When the Vikings host the Saints in a rematch of that Week 1 game on Sunday in the NFC divisional round, it’s not just New Orleans’ run game that will operate differently than it did in its 2017 debut.
The Saints ranked dead last in pass defense through the first two games of the season, allowing an average of 388.5 passing yards. They wound up finishing 19th, with a defensive efficiency of 53.9. That’s a stark contrast from the period of 2014-16, during which they had the worst defensive efficiency rating in the league (29.9).
Sam Bradford carved through New Orleans’ pass defense in the Week 1 matchup, going 8-of-9 for 219 yards and a touchdown on throws of 15 yards or more downfield, according to ESPN Stats & Information data.
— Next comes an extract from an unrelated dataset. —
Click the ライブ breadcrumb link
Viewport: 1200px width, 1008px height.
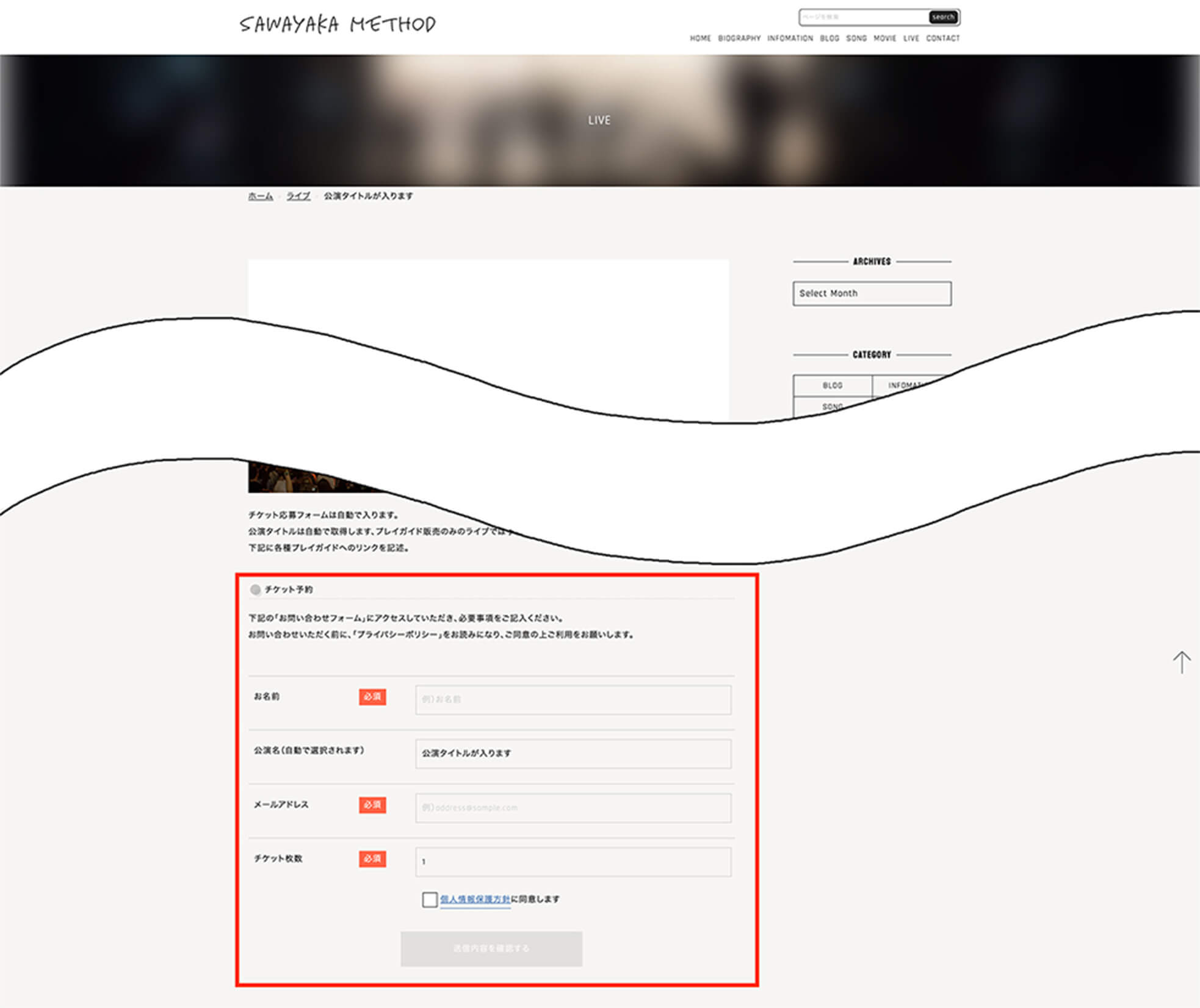(x=298, y=196)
From Week 3 on, the Saints have contained opposing offenses to a 33 percent completion rate on passes of that distance, dropping the average of those catches from 24.9 yards to 9.1 yards. A pair of rookie defensive backs -- cornerback Marshon Lattimore and free safety Marcus Williams -- were a big part of that turnaround, totaling nine of the Saints’ 20 interceptions.
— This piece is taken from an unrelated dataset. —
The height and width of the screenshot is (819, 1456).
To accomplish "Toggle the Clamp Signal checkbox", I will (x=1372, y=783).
While all of these changes have occurred for New Orleans over the past four months, Brees has remained the staple of the league’s most explosive offense.
The Panthers dared Brees to beat him in the wild-card round, and he took Carolina to task to the tune of 376 passing yards and two touchdowns. His accuracy and quick release are among some of the toughest challenges he presents.
“You can have a guy covered, and I think you saw last night there was a tight end down the seam,” Barr said. “The guy was pretty locked up, and he threw a back-shoulder [pass] to him perfectly. Those are things you think you have perfect position, until you’re not.”
This season, Brees set the single-season record for completion percentage (72.0) and led the NFL in yards per attempt during the regular season with 8.1. The last time he faced the Vikings' defense, Brees struggled to connect with his No. 1 wide receiver; Thomas was held in check by Xavier Rhodes, as his eight catches yielded just 45 yards.
A performance like the one Brees had against the Panthers strings together all the qualities of the 11-time Pro Bowler. Carolina forced the signal-caller to throw the ball, sending in a blitz 16 times, the most he has ever faced in a postseason game with the Saints. A week shy of his 39th birthday, Brees made the Panthers pay in a game that displayed all of the qualities that helped him rise to an elite category over his 17-year career; he made make sharp passes in and out of the pocket, without the help of his normally proficient rushing attack.
“He’s won a Super Bowl, he’s been the MVP, he’s thrown for millions of yards,” Zimmer said. “I think all those things kind of sum up what he does.”